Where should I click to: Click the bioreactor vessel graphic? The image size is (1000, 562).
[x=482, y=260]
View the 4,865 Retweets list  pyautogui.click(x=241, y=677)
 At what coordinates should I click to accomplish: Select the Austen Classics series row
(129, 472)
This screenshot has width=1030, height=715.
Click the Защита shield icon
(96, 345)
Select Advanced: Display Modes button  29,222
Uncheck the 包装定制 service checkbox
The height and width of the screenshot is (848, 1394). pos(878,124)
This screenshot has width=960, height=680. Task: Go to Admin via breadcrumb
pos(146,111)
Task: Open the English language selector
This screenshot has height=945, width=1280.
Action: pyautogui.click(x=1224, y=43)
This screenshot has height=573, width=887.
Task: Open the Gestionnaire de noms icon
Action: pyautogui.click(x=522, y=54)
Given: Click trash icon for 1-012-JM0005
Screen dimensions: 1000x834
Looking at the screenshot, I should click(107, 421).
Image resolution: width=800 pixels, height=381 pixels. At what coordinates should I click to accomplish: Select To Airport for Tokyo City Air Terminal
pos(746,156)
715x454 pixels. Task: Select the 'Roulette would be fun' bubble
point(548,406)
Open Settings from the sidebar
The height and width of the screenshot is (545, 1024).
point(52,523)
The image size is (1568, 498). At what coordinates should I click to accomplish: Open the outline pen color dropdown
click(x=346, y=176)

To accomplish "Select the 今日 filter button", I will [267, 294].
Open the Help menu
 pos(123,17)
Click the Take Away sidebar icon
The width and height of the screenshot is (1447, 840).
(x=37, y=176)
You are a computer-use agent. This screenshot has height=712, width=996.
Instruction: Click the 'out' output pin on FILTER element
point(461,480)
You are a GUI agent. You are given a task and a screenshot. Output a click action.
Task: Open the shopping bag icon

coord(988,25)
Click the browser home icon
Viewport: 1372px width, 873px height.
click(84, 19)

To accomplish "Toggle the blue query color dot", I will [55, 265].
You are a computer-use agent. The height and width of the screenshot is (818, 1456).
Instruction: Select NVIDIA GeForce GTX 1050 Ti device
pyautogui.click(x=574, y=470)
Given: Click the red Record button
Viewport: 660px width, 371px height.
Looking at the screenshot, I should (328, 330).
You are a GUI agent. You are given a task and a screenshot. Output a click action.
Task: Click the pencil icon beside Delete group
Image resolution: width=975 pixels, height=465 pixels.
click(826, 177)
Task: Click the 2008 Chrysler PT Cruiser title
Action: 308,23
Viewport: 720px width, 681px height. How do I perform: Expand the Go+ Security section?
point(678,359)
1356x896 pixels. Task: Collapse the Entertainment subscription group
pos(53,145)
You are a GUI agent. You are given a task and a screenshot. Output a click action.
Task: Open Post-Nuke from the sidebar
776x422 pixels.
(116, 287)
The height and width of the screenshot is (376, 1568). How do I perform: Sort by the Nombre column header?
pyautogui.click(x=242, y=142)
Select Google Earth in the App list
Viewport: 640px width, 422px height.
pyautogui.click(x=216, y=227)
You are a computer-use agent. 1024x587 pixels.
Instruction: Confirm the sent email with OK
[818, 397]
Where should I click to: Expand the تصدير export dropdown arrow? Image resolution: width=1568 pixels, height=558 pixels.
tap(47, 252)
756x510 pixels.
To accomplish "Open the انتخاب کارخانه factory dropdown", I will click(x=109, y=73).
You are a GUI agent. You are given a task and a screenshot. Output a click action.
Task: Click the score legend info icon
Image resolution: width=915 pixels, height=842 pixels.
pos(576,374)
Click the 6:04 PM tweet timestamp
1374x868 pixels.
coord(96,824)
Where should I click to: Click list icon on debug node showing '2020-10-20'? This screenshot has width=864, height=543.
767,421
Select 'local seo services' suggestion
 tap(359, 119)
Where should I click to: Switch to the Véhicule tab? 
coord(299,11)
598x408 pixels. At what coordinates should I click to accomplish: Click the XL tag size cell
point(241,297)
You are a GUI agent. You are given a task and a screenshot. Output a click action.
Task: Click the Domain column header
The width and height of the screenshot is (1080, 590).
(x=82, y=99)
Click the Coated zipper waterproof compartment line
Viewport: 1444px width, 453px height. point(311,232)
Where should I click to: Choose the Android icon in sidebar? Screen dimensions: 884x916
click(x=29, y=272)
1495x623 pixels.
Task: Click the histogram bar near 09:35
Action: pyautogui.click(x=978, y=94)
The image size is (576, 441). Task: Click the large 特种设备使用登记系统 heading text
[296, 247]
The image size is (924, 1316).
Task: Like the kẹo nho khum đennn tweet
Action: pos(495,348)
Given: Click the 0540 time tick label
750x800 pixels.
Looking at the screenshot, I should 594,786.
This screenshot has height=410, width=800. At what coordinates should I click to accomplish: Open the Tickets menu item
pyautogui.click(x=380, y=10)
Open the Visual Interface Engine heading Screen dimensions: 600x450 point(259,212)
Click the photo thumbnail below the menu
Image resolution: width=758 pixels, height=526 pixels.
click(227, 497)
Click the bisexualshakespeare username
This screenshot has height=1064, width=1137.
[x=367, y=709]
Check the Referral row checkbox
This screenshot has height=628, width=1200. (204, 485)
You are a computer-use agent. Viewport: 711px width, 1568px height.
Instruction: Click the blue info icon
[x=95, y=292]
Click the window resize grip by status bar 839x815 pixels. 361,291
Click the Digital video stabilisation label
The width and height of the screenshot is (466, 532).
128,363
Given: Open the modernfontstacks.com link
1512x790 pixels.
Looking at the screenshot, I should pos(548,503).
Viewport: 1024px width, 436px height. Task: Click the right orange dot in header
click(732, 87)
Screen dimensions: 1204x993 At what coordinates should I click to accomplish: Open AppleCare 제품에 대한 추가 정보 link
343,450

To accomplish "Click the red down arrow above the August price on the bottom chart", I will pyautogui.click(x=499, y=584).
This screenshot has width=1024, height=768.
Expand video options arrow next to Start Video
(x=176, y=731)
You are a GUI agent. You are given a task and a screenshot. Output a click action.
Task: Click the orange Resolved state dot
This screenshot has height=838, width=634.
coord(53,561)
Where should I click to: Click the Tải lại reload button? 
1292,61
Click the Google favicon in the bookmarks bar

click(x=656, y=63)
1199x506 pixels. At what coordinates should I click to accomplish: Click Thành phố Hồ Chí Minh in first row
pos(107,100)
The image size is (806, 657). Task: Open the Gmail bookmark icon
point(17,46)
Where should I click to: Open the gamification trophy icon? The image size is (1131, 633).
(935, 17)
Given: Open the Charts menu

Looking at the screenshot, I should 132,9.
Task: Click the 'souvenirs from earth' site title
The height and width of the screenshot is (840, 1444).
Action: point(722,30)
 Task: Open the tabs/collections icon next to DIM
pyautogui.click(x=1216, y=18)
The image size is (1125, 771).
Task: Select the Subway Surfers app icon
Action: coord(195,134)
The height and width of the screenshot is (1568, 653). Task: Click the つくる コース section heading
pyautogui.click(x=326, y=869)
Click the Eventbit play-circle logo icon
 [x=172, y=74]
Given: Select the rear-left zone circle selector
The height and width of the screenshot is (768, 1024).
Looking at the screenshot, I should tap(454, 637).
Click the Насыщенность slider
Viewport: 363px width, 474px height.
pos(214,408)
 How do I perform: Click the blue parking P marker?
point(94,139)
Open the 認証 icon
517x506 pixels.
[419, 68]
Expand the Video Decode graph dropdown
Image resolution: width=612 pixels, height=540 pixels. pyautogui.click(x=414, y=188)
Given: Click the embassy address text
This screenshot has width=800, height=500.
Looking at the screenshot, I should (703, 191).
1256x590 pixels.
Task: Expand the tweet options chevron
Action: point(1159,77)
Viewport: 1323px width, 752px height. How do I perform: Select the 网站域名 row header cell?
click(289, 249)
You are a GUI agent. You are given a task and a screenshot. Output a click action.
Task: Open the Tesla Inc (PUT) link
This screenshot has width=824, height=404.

○ ○ ○ ○ ○ ○ ○

## Task objective
In the listing above, count the lines that contain "label". Give the number and nothing else.

## Task solution
2